## Selected text
----------

Don't Torture a Duckling () is a 1972 Italian giallo film directed by Lucio Fulci, starring Florinda Bolkan, Tomas Milian and Barbara Bouchet. The plot follows a detective investigating a series of child murders in an insular village in Southern Italy whose residents are riddled with superstition and mistrust. The film's score was composed by Riz Ortolani and features vocals by Ornella Vanoni.

Released in the Autumn of 1972 in Italy, Don't Torture a Duckling is significant within Fulci's filmography as it is one of the first in which he began using violent gore effects, something he would continue to do in his later films, including Zombi 2, The Beyond and City of the Living Dead. The film has been noted by critics for its commentary on sexuality in the Catholic Church.

The "duckling" in the film's title refers to a Donald Duck doll that has its head removed by a girl with an intellectual disability, which provides a clue to the murders.

Plot 
In the small Southern Italian village of Accendura, three boys, Bruno, Michele, and Tonino, engage in mischief and other activities. Giuseppe Barra, a local simpleton spying on two locals engaged with visiting prostitutes, is surprised when the three boys who are watching him begin to taunt him. Meanwhile, in the hills surrounding the village, La Magiara, a reclusive Gypsy witch, conducts black magic ceremonies, first by digging up the skeletal remains of an infant and then plunging pins through the heads of three tiny clay dolls. It is made clear that these are the three youths taunting Giuseppe.

When Bruno goes missing, a media circus begins as reporters from all over Italy converge on the town. One of them is Andrea Martelli, a sharp-witted journalist from Rome whose insights into the case are acknowledged by the regional police commissioner working with the collaboration of the village chief of police Captain Modesti. Amid local hysteria, Giuseppe is arrested when he picks up a ransom he demanded from the boy's parents for the boy's return. While he takes police to the buried body of Bruno, he protests his innocence of murder, for he claims to have only discovered the body of the boy and then phoned the parents in a feeble attempt to extract a surprisingly small ransom. When the corpse of Tonino is found, the police realize that Giuseppe is innocent. A few nights later, during a raging thunderstorm, Michele sneaks out of his house to meet with someone he speaks to over the phone, and he too is strangled by an unseen assailant, and his body is found the following morning.

Martelli soon meets and befriends Patrizia, whom he recognizes from newspapers where he used to work in Milan. Patrizia is living at her father's house in the town as she is lying low after a drug scandal. The rest of the insular villagers ostracize her because of her big-city ways, perceived lack of morality, and modern dress style with halter-tops and mini-skirts. She has various seemingly sinister interactions with several children from the town, including Michele, with whom she seductively teases, then rejects, while nude; Mario, a young boy whom she offers the choice of either payment or a kiss in exchange for fixing a flat tire; and Malvina, priest Don Alberto’s disabled sister, who is dragged by Patrizia across the town square against her will, in order that Patrizia could buy Malvina a doll.

----------

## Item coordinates
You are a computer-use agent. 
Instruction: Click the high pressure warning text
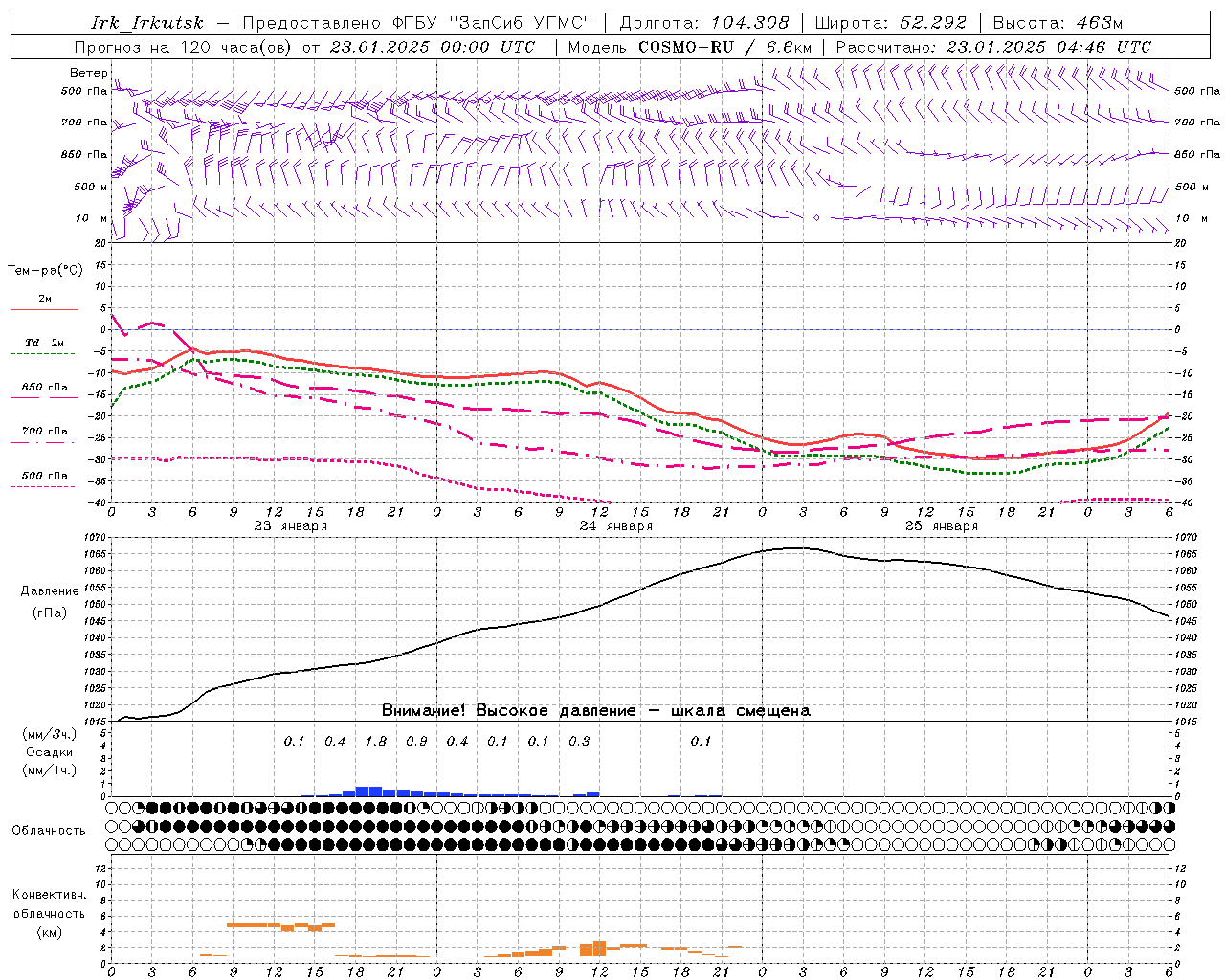pyautogui.click(x=595, y=710)
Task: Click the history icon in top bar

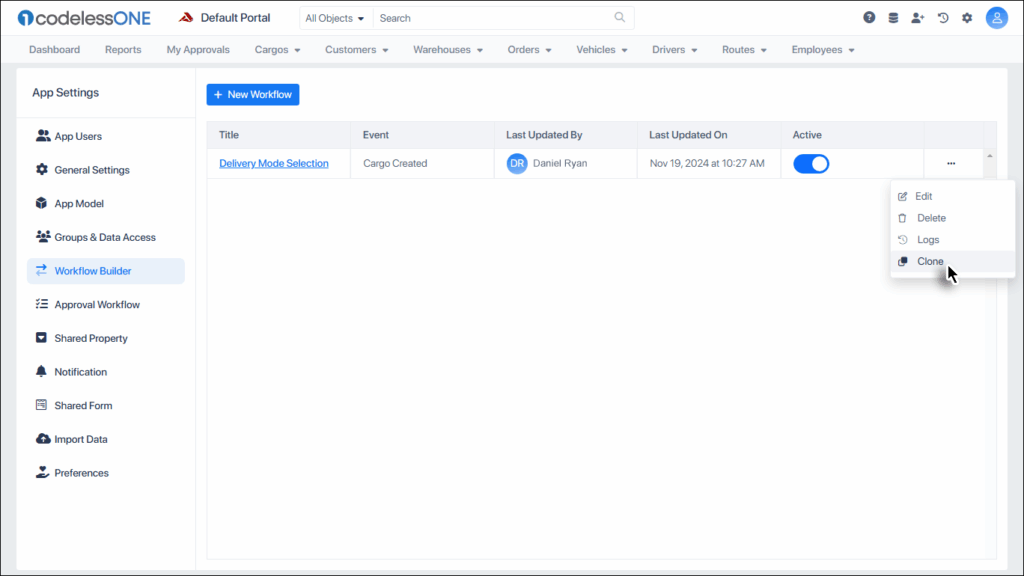Action: pos(942,17)
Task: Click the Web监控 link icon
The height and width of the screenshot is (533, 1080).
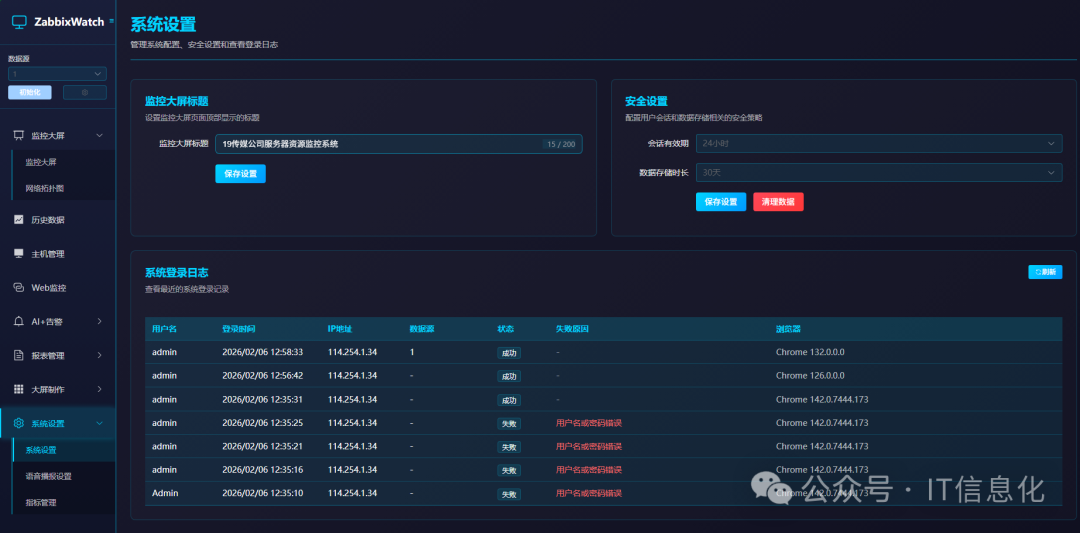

----------

## Set of tasks
1. Answer these from the passage on Don't Torture a Duckling:
(a) Who composed the film's score?
(b) In which village does the story take place?
(c) What is Patrizia lying low after?
2. Reproduce the passage on Don't Torture a Duckling from "Martelli soon meets" to "Malvina a doll.", word for word.
3. Carry on the plot summary of Don't Torture a Duckling from its last sentence.

## Final results
1.
(a) Riz Ortolani
(b) Accendura
(c) A drug scandal

2.
Martelli soon meets and befriends Patrizia, whom he recognizes from newspapers where he used to work in Milan. Patrizia is living at her father's house in the town as she is lying low after a drug scandal. The rest of the insular villagers ostracize her because of her big-city ways, perceived lack of morality, and modern dress style with halter-tops and mini-skirts. She has various seemingly sinister interactions with several children from the town, including Michele, with whom she seductively teases, then rejects, while nude; Mario, a young boy whom she offers the choice of either payment or a kiss in exchange for fixing a flat tire; and Malvina, priest Don Alberto’s disabled sister, who is dragged by Patrizia across the town square against her will, in order that Patrizia could buy Malvina a doll.

3.
Martelli also meets with the amiable young village priest, Don Alberto Avallone, and his reserved mother, Aurelia. Don Alberto runs a boys' group at the church, which the murder victims belonged to, and encourages the boys to play soccer on the church grounds to keep them out of trouble. As the local priest, he is well-known and respected in the area.

Meanwhile, Captain Modesti and his aide visit Francesco, an eccentric old hermit living in a tumbledown stone hut in the hills overlooking the town, who practices black magic, offering charms and potions to the superstitious. He claims he has passed his magical knowledge to his daughter, Magiara, and also spends time with the casual thrill-seeking Patrizia. He is also rumored to have had (and then disposed of) a baby from a tryst with Magiara. Angered by Francesco's unwillingness to co-operate with the investigation, the police proceed to hunt down and arrest Magiara. Under interrogation, the fevered woman gleefully confesses to the murders. However, it appears to Modesti and the Commissioner that she believes her voodoo dolls and incantations have alone brought about the deaths of the three interfering boys, and she professes to have no interest in or awareness of the physical methods used. An alibi provided by a policeman sighting Magiara miles away from the latest murder scene clinches her innocence, and she is released.

Nonetheless, the hostile and superstitious villagers are not convinced: Magiara is shunned by the local women and then attacked in a local graveyard by a small group of men who savagely beat her with heavy chains and then leave her for dead. She manages to crawl to the highway but dies. The following day, another young boy is found drowned in a local stream, which further increases police frustration about the case.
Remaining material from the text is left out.